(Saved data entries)
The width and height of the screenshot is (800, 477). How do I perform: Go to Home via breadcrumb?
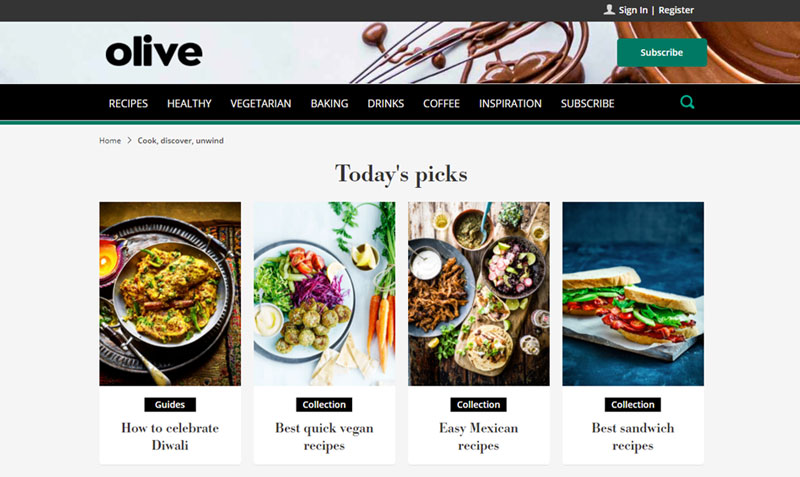click(x=110, y=140)
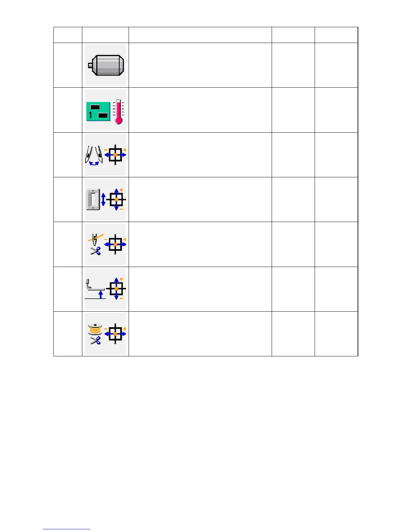Select the needle thread trimmer adjustment icon
The height and width of the screenshot is (532, 411).
[105, 244]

→ **Task prompt**
Please output every record above exactly. Leave the pictures out.

→ **Task response**
The width and height of the screenshot is (800, 477). How do I perform: Go to Home via breadcrumb?
click(x=110, y=140)
Select the needle thread trimmer adjustment icon
The height and width of the screenshot is (532, 411).
[105, 244]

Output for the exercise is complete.